In the current study, we provide compensatory strategies as part of a comprehensive adjunct psycho-educational programme to enhance the generalisation of attention training via action video-gaming to TBI patients’ everyday lives.

1.3. Study hypotheses

We hypothesise that the action video-gaming and psycho-education programme will result in improvements in attentional blink task performance and other, more ecologically valid attention measures such as The Test of Everyday Attention. Additionally, we hypothesise that there will be generalisation of improved skills to real-world executive behaviours which will thereby translate into improved self-efficacy and quality of life.

2. Methods

2.1. Participants

Thirty-one participants were recruited from two brain injury rehabilitation units in Sydney, Australia. Five participants dropped out before completion, leaving 26 participants at the time of the final analysis. All participants were male, between 18 and 65 years old, and had sustained a TBI at least one year prior to the first assessment.

2.2. Measures

2.2.1. Participant demographics

The following demographic information was taken: age at injury (in years), age at first assessment (in years), time since injury (in months), days of post-traumatic amnesia (PTA) and years of education.

2.2.2. Game performance

Two measures indexed game performance: number of “deaths” before level completion and shooting accuracy. Specifically, at the initial or second training session, participants recorded the number of times their character died before completing mission three. Their shooting accuracy percentage, as provided by the game, was recorded at the end of the initial session. At the last training session, participants were asked to return to mission three and the number of deaths and shooting accuracy were again recorded.

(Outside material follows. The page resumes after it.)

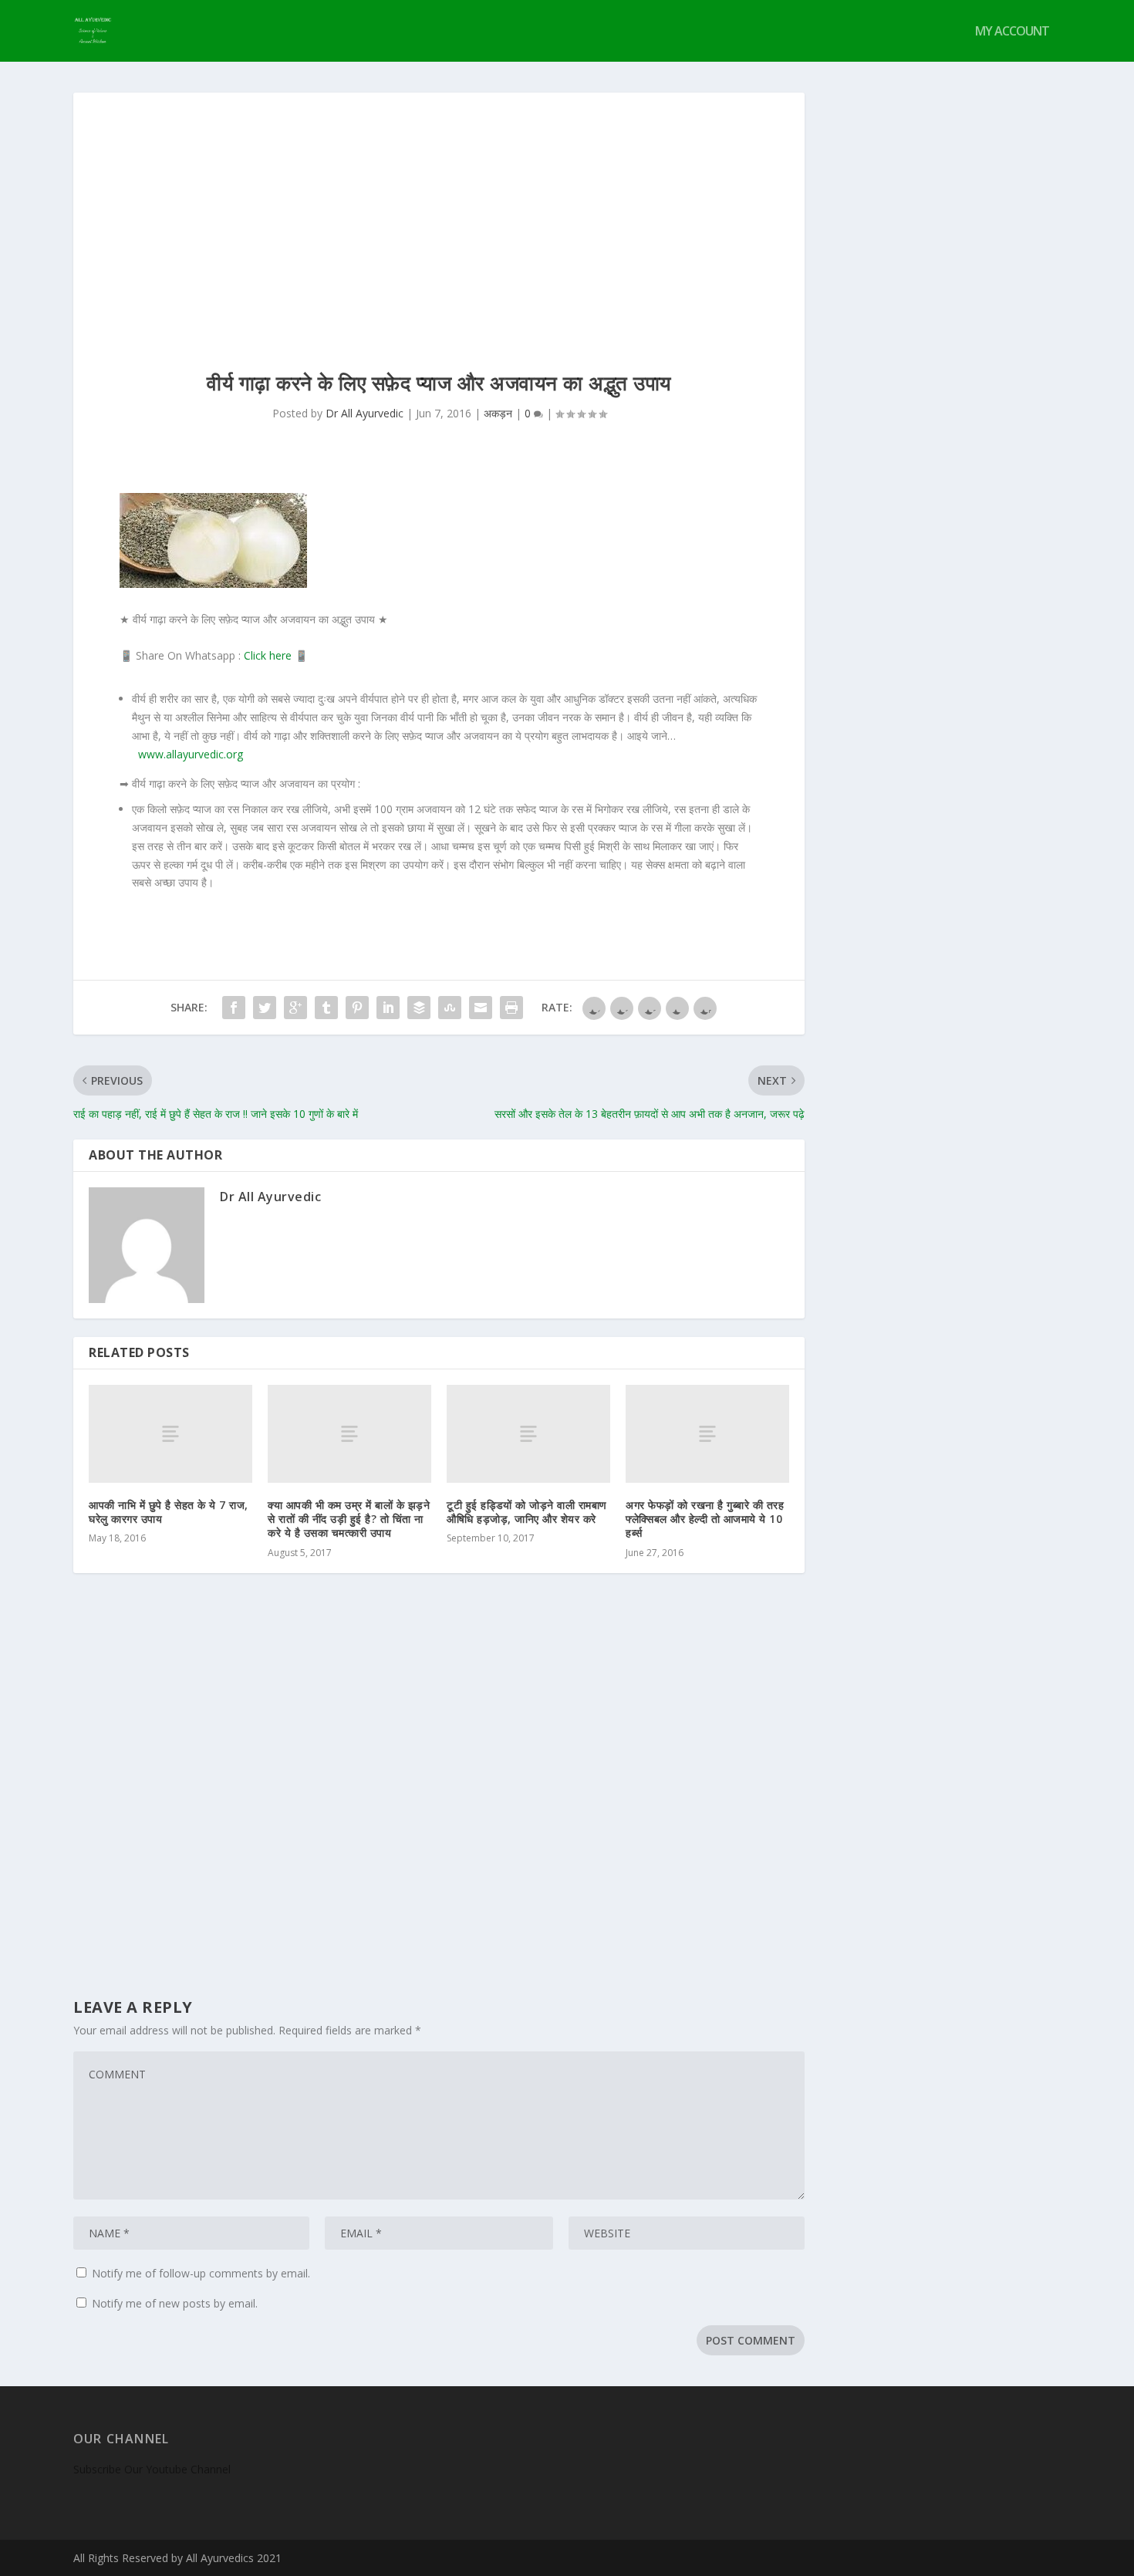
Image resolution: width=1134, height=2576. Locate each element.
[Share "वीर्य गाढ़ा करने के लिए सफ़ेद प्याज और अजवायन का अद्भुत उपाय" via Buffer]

2.2.3. Attentional blink task

Stimuli were generated by a Toshiba laptop computer and displayed on a 13-inch (32.5 cm) colour monitor. Subjects viewed the display binocularly from a distance of approximately 35 cm. Each trial comprised of a fixation cross presented for 500 ms followed by a sequence of black, uppercase distracter letters and a single white target letter. Half of the trials also included a black “X”. Each stimulus in the sequence appeared at the same location in the centre of a uniformly grey screen for 15 ms, with an interstimulus interval of 75 ms. In half of the trials with an “X”, the “X” appeared at one of eight time lags following the white letter. Participants were instructed to look for the white letter and a black “X” and responded by identifying the white letter and indicating if an X was present or absent. After 15 practice trials, there were 4 blocks of 40 test trials each. In each block, five initial warm-up trials were not included in the analysis. In accord with previous research, the dependent variable (DV) was percentage correct detection of the X, given correct letter identification, at each of the eight lags.

2.2.4. The test of everyday attention (Robertson, Ward, Ridgeway, & Nimmo-Smith, Citation1996)

The subtests and domains of everyday attention are outlined in Table . Version A was used for the initial assessment and version B for post-treatment assessment. The DVs are age-normed scores and take account of the practice effects that typically occur at the second administration (range 0–20). Reliability statistics for the Test of Everyday Attention range from .57 to .87. Convergent validity has been shown with other attention measures (Stroop, Trails A and B and Matching familiar figures test) and divergent validity has been shown with intelligence and academic attainment tests.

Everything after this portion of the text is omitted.